__SHORT TASK__: Starting at the top of the listing and ending with the line that contains "pos(716,13)", give those lines as a JSON list of strings, one string per line, with any blank lines left out.

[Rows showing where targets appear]

☆ ☆ ☆ ☆ ☆ ☆ ☆

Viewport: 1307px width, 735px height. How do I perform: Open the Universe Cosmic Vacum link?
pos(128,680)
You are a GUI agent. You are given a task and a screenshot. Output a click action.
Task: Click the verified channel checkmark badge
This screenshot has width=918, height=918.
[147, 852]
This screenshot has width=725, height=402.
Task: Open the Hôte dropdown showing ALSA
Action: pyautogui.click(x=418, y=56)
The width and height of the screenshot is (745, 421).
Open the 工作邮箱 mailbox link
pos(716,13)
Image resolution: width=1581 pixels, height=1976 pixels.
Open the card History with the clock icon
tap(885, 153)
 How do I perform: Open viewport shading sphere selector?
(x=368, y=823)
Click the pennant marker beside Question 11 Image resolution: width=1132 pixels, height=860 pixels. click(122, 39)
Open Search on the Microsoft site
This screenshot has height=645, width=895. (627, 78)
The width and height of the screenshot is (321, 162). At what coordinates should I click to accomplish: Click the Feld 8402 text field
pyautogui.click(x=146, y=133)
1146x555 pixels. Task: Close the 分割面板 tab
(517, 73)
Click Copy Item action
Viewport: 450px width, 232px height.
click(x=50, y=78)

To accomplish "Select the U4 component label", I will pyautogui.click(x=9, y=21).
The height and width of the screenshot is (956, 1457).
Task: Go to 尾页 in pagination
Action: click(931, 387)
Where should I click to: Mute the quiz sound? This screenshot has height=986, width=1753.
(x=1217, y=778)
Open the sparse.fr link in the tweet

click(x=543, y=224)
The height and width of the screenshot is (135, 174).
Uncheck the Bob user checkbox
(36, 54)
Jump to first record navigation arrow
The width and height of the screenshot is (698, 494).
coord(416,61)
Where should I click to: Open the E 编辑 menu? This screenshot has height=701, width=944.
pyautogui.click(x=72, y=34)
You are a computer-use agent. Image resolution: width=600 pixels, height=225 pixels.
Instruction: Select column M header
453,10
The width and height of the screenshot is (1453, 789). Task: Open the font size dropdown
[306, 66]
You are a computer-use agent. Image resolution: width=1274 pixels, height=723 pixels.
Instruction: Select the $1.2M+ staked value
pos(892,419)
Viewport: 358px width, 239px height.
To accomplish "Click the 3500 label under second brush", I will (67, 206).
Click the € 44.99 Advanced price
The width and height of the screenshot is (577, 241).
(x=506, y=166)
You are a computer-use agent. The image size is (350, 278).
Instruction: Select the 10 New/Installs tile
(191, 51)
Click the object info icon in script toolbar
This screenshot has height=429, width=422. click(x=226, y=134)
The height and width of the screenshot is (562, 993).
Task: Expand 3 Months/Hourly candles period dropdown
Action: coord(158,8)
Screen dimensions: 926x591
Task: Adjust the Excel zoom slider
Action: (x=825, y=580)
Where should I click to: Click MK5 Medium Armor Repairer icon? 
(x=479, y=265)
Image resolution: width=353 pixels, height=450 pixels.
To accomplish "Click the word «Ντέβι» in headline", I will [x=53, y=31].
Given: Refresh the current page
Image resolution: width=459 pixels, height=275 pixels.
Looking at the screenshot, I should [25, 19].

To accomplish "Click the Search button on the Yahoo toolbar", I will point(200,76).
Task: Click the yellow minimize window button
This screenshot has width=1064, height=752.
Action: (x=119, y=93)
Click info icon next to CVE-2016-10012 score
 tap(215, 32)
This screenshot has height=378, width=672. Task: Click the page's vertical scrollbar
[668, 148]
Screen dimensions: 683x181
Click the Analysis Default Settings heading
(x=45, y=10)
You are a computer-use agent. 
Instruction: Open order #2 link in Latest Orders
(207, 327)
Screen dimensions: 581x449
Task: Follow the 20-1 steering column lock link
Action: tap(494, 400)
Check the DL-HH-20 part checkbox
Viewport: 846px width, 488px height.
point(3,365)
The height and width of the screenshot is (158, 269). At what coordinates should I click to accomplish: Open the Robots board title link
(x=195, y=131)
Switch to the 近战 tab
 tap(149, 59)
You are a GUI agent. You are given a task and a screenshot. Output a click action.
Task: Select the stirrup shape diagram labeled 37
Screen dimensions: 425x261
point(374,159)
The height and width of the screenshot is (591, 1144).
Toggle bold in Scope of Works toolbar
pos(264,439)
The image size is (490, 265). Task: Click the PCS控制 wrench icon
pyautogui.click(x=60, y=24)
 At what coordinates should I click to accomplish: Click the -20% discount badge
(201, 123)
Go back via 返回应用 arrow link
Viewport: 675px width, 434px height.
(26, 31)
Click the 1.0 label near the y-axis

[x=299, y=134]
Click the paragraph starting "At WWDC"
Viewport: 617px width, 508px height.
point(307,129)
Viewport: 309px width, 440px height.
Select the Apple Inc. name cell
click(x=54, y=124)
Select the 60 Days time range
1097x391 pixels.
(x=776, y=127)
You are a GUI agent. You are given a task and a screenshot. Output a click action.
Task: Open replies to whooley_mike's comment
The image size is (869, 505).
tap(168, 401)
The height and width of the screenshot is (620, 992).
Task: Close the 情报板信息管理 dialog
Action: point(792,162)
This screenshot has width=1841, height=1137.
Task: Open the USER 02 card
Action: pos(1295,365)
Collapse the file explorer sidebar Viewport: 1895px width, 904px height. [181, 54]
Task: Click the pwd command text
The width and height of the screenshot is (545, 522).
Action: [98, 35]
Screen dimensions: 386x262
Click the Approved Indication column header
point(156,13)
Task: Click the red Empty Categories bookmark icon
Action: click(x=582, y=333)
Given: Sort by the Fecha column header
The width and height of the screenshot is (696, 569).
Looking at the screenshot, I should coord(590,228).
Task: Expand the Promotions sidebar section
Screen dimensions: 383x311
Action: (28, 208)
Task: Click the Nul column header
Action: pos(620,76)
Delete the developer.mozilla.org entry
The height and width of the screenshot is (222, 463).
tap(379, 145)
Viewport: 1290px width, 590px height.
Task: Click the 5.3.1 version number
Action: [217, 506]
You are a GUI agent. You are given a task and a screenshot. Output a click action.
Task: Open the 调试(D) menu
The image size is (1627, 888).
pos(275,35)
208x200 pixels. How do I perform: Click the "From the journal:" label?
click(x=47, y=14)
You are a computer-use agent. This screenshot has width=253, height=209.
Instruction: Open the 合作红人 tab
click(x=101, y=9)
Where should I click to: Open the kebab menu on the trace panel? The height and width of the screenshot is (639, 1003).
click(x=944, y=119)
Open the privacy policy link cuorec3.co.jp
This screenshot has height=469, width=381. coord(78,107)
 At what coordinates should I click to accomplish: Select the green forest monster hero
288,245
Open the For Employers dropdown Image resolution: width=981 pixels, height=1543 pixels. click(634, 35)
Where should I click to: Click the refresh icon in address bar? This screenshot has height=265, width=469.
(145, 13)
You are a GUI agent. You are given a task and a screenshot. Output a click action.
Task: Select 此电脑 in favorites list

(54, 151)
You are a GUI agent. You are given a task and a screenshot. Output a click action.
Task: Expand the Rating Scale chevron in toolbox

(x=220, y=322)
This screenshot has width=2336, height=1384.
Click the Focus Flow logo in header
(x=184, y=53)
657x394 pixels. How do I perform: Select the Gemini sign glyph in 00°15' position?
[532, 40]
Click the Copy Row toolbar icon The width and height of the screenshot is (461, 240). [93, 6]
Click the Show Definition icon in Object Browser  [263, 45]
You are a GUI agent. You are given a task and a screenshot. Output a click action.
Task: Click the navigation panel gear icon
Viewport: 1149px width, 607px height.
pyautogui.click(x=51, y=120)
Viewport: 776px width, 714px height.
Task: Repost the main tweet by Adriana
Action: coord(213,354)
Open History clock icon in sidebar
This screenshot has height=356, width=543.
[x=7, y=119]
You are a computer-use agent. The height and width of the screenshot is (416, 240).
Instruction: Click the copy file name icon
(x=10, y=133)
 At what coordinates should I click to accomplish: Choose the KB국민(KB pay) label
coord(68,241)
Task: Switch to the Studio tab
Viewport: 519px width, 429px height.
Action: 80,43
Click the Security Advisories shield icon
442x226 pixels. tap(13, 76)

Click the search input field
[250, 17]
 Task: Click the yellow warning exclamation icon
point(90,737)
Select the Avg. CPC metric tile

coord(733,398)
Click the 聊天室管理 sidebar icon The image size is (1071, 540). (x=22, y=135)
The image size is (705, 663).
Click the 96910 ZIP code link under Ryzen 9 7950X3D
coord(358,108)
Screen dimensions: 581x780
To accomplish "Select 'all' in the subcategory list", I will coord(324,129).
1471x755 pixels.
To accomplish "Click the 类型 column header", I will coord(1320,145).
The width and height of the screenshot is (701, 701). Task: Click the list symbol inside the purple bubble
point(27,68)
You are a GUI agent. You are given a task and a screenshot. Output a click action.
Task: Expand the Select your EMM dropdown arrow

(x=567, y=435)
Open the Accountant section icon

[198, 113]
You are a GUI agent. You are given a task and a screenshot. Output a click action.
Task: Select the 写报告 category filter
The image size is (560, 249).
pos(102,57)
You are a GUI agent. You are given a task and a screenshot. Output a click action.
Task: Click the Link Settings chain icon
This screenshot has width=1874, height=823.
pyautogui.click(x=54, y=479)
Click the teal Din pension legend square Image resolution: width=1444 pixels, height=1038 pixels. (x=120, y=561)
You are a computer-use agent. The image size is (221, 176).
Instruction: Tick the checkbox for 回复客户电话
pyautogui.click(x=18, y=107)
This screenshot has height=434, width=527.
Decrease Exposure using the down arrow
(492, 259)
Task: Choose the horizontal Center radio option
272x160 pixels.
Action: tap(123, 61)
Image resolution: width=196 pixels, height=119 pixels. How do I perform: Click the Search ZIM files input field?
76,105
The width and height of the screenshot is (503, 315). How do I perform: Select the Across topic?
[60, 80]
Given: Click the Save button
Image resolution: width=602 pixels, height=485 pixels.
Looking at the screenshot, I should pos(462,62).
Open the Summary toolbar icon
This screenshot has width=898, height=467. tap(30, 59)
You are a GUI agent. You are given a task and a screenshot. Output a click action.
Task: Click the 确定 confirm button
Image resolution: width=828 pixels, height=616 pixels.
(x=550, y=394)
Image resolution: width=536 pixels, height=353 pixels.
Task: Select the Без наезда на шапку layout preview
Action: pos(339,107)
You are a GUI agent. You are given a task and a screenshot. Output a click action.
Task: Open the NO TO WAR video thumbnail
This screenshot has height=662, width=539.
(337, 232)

☆ ☆ ☆ ☆ ☆ ☆ ☆

__WRITTEN ANSWER__:
[
  "Viewport: 1307px width, 735px height. How do I perform: Open the Universe Cosmic Vacum link?",
  "pos(128,680)",
  "You are a GUI agent. You are given a task and a screenshot. Output a click action.",
  "Task: Click the verified channel checkmark badge",
  "This screenshot has width=918, height=918.",
  "[147, 852]",
  "This screenshot has width=725, height=402.",
  "Task: Open the Hôte dropdown showing ALSA",
  "Action: pyautogui.click(x=418, y=56)",
  "The width and height of the screenshot is (745, 421).",
  "Open the 工作邮箱 mailbox link",
  "pos(716,13)"
]